驼乳原本的ACE抑制活性较低，但经过蛋白酶水解后，酪蛋白的ACE抑制活性增加，最终确定胰蛋白酶水解后的酪蛋白水解产物IC50为0.198 9 mg/mL。食物蛋白源的ACE抑制肽通常由蛋白酶在温和条件下水解蛋白质获得，由于酶作用位点特异性，酶解产物的肽链长度及肽段结构与蛋白酶的选择相关。水解液中含有ACE抑制肽和无ACE抑制活性的多肽、游离氨基酸等多种物质，这些组分在酶的作用下发生变化，过程复杂，存在多种转化方式，溶液中小分子肽段含量增加，但ACE抑制活性无明显变化，有研究者认为与酶解液中生成了IC50较低的ACE抑制肽有关。Cheung等[20]研究认为，ACE抑制肽的抑制活性主要取决于C端氨基酸，C端氨基酸为芳香族氨基酸（Tyr、Trp、Phe）和Pro时其抑制活性最强，说明酶解产物的ACE抑制活性不仅与多肽链的长度有关，也与多肽氨基酸结构有关。
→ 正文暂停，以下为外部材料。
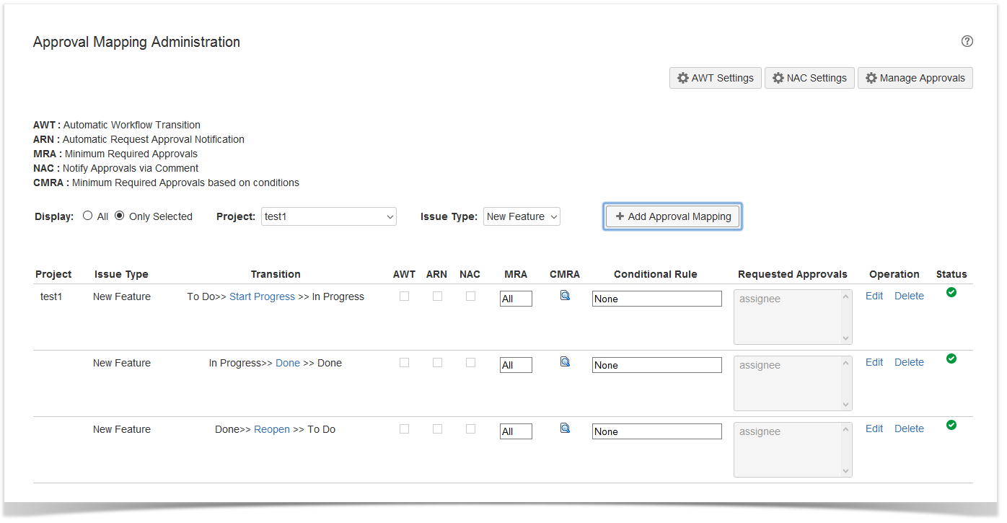Open the Start Progress transition link
This screenshot has width=1007, height=523.
(262, 296)
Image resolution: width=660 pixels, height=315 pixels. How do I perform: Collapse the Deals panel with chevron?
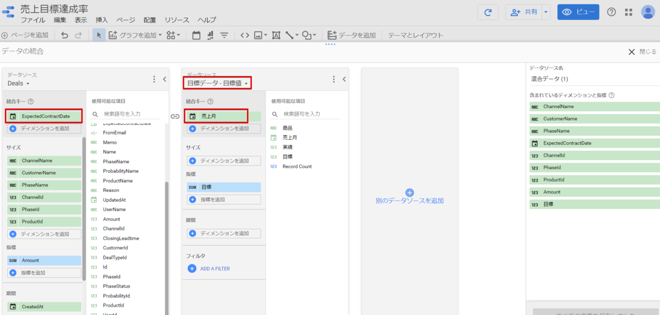164,79
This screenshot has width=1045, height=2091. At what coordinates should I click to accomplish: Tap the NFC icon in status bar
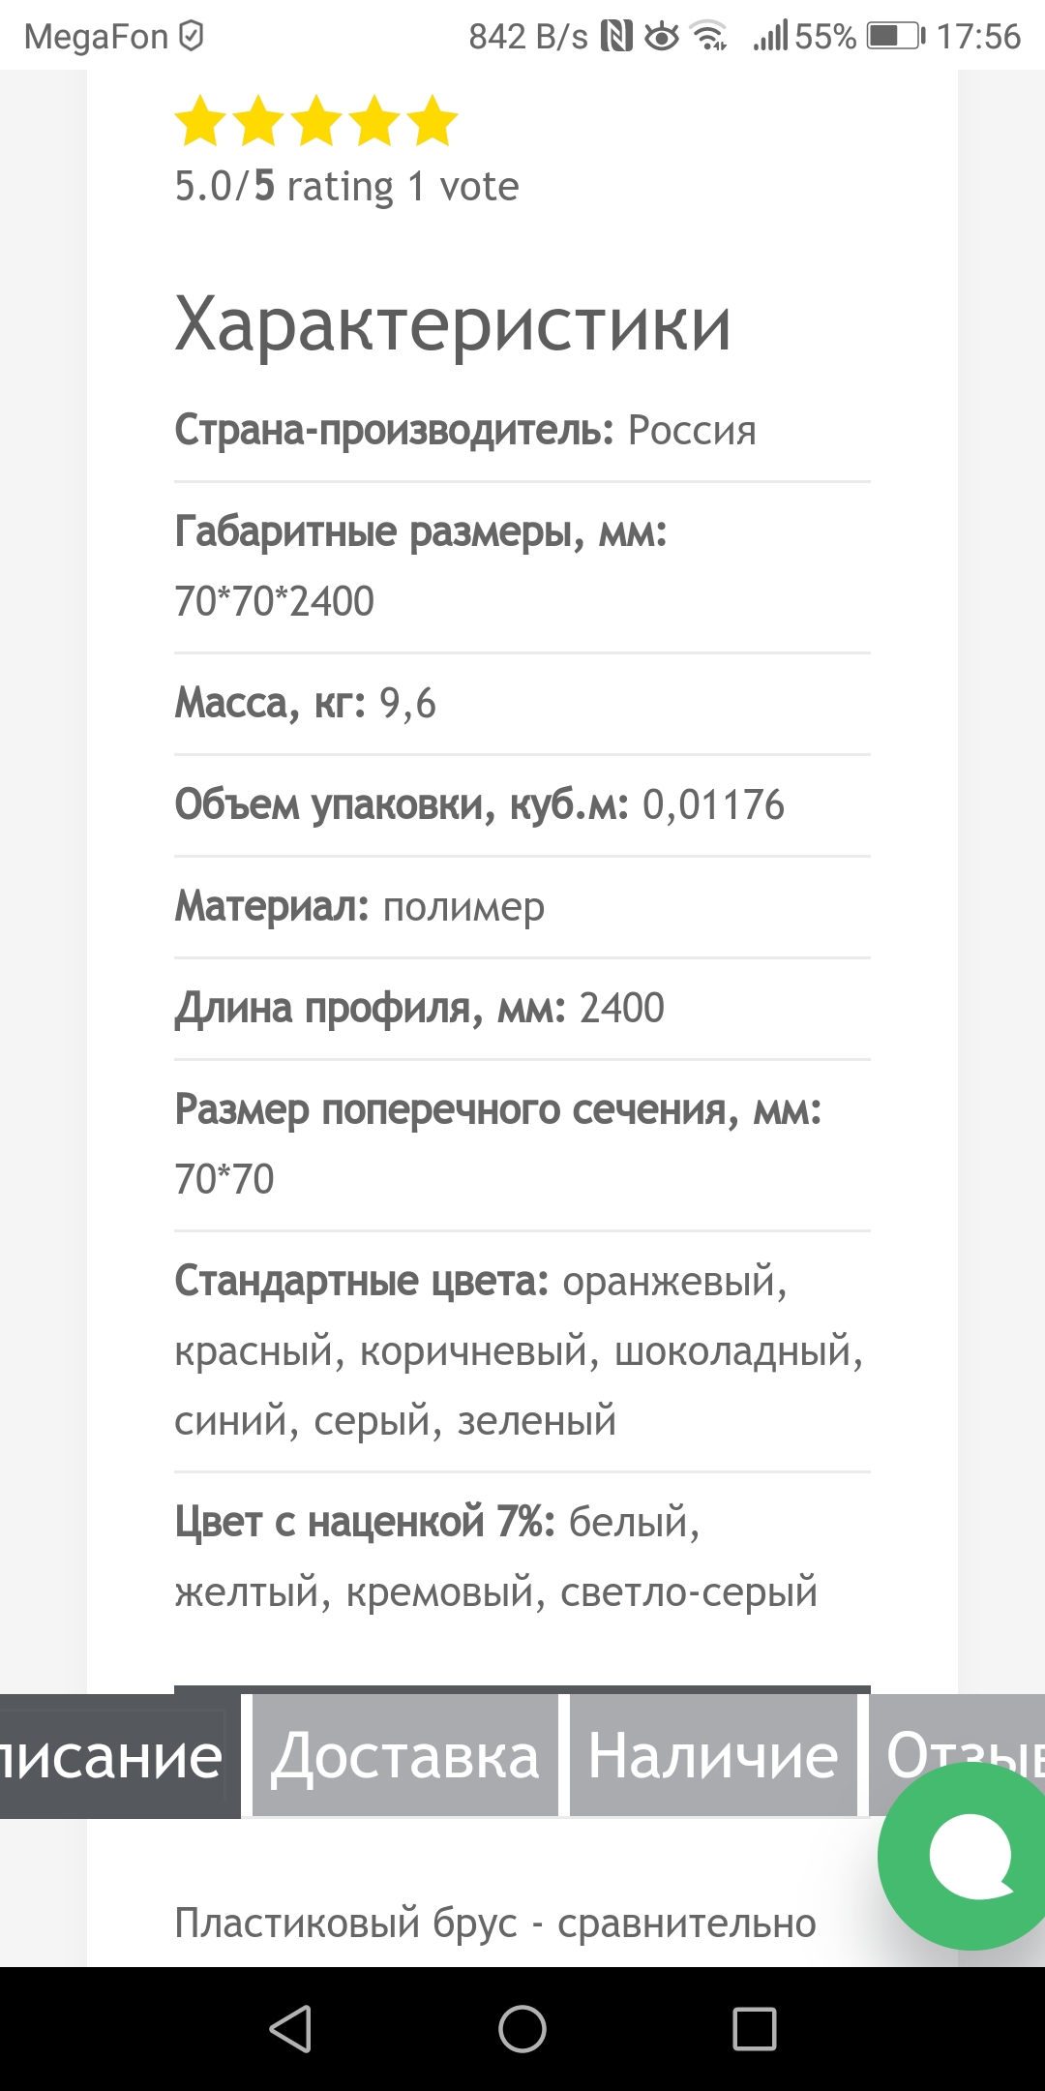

本研究中双酶水解酪蛋白，由于酶作用位点不同，溶液中的大分子多肽段在酶作用下发生变化，溶解肽段含量增加，水解度升高，但ACE抑制率并不随着水解度的增加而增加，当进行双酶水解时，加入胰蛋白酶可能作用于具有活性的肽段，因而引起酶活性的下降，吴建平等[21]在大豆降压肽的研制中也观察到了同样的现象。经过3～10 kDa分子截留的组分表现出较强的ACE抑制活性；也有研究者通过蛋白酶K水解驼乳酪蛋白，并将水解产物进行超滤，同样发现3 kDa的截留液具有较高的ACE抑制活性，与本研究结果一致[22]。本研究还发现驼乳酪蛋白水解产物对ACE的抑制为非竞争性抑制，反应底物HHL浓度的增加不能消除多肽对ACE的抑制，多肽的抑制常数为0.25 mg/mL。降血压药物卡托普利是ACE的竞争性抑制剂，其活性基团SH螯合ACE活性中心的Zn2＋，抑制酶的活性[23]。而目前对食源性蛋白多肽对ACE抑制类型的报道不多。有研究者提出对酶促反应的抑制作用，非竞争性抑制剂优于竞争性抑制剂[24]，这也说明驼乳具有和药物联合用药的潜力。本研究发现了LLVVYPWTR和VLPVPQQMVPYPQR 2 条可能具有ACE抑制活性的多肽。Haines等[25]在鹿茸的发酵液中发现了具有ACE抑制活性的多肽LVVYPW、LVVYPWTQ和VVYPWTQ，这与本研究肽段LLVVYPWTR具有较高的相似度，其可能通过相同的空间结构来抑制ACE活性。Chen Li等[26]用复合酶水解牛乳后发现了具有抑制作用的肽段VLPVPQ，Soleymanzadeh等[27]利用乳酸菌PTCC1899发酵驼乳后发现了β-酪蛋白抗氧化活性肽MVPYPQR，而这2 个肽段与本研究检出的属于β-酪蛋白前体的肽段VLPVPQQMVPYPQR具有极高的相似性，不同的是本研究中的肽段是前2 个肽段之间用谷氨酰胺将二者连接。同时在κ-酪蛋白的肽段中具有和ACE抑制肽的肽段IPP相同结构的肽段，但可能由于酶的不同，其肽段过长，并未彻底将肽段IPP分离开，但这也说明水解液中含有多种具有ACE抑制活性的多肽，它们各自具体的抑制活性还需要后续进行实验研究，但这些都解释了驼乳对于辅助治疗高血压方面能起到良好的作用。

总的来说，双酶水解相比单酶水解，驼乳酪蛋白水解度增加，但ACE抑制活性未随着水解度的增加而增加，这可能是第2种蛋白酶（胰蛋白酶）作用于具有活性的肽段，因而引起酶活性的下降。经水解后的酪蛋白水解物与卡托普利符合非竞争性抑制剂的特点，多肽的抑制常数为0.25 mg/mL。且水解后3～10 kDa截留物的ACE抑制活性最好，对其质谱检测发现了2 条与已知ACE抑制肽结构相似的肽段LLVVYPWTR和VLPVPQQMVPYPQR。